Without including any images, repeat the data exactly.

[[ RECORDED DATA, beginning ]]

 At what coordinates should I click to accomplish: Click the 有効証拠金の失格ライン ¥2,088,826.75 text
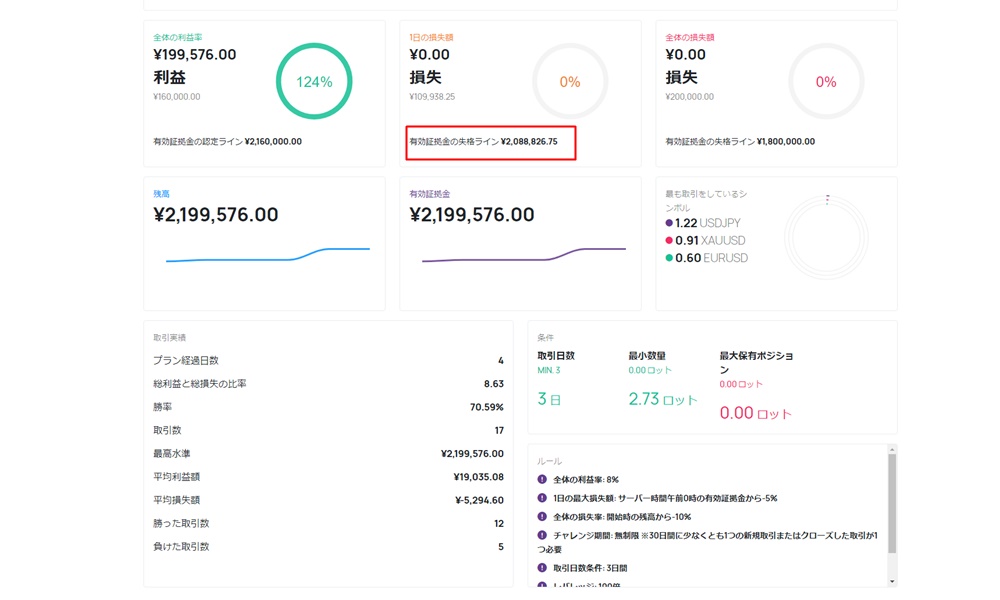pyautogui.click(x=484, y=142)
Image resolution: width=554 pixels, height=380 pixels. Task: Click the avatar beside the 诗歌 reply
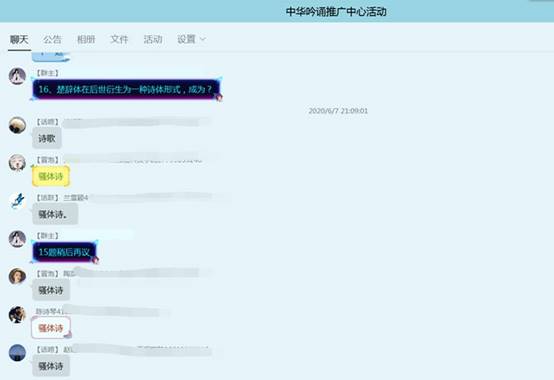click(17, 125)
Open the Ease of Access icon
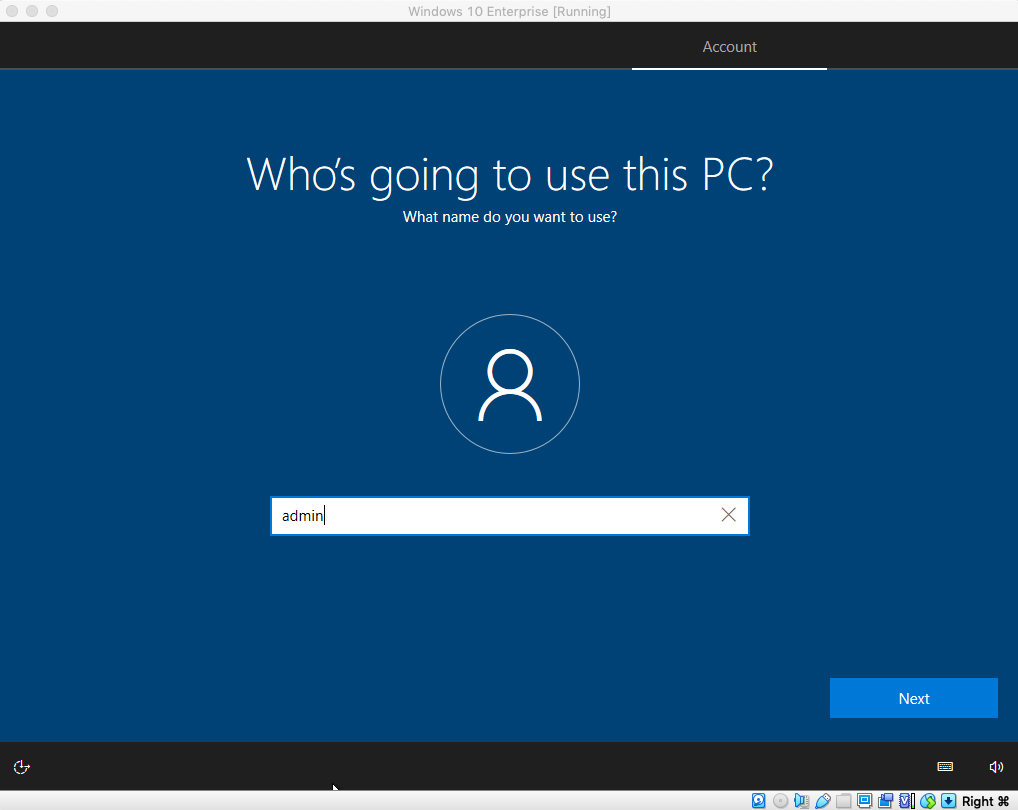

[[ RECORDED DATA, end ]]

ANSWER BOX
 At what coordinates should I click to accomplish: Click the 有効証拠金の失格ライン ¥2,088,826.75 text
pyautogui.click(x=484, y=142)
Image resolution: width=554 pixels, height=380 pixels. Task: Click the avatar beside the 诗歌 reply
click(17, 125)
Open the Ease of Access icon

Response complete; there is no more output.